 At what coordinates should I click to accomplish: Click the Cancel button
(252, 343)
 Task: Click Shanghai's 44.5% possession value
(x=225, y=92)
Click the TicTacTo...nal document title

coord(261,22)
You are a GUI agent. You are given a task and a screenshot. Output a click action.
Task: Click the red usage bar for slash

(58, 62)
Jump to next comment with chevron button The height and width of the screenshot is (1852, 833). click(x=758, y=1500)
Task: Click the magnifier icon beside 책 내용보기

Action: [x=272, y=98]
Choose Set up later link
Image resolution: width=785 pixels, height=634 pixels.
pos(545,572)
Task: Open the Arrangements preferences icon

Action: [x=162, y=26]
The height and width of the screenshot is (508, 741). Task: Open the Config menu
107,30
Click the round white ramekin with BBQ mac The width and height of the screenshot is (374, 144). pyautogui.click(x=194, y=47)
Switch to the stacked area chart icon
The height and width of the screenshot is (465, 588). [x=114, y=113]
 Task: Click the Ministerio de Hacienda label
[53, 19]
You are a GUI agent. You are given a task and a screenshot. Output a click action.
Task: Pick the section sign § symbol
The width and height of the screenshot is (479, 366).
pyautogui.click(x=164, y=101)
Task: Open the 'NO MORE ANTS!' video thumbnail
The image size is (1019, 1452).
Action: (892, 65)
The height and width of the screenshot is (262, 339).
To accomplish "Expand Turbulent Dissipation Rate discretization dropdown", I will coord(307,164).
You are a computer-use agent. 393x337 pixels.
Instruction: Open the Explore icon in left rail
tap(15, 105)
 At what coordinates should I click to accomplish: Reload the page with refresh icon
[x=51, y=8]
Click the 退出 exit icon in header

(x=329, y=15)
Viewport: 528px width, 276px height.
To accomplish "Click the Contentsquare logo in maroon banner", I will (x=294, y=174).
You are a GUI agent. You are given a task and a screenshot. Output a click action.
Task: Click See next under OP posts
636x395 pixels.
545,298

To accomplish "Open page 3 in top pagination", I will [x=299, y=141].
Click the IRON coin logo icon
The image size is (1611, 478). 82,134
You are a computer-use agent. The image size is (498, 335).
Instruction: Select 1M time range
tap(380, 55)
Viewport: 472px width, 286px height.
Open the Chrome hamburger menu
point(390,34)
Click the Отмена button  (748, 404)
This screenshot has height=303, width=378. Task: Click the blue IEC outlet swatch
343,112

◇ ◇ ◇ ◇

* **Aim of the exercise**
Starting with the line that contains "Task: Click See next under OP posts", return each line through the last one of the data above, exactly as written and nothing more.

* **Written answer**
Task: Click See next under OP posts
636x395 pixels.
545,298

To accomplish "Open page 3 in top pagination", I will [x=299, y=141].
Click the IRON coin logo icon
The image size is (1611, 478). 82,134
You are a computer-use agent. The image size is (498, 335).
Instruction: Select 1M time range
tap(380, 55)
Viewport: 472px width, 286px height.
Open the Chrome hamburger menu
point(390,34)
Click the Отмена button  (748, 404)
This screenshot has height=303, width=378. Task: Click the blue IEC outlet swatch
343,112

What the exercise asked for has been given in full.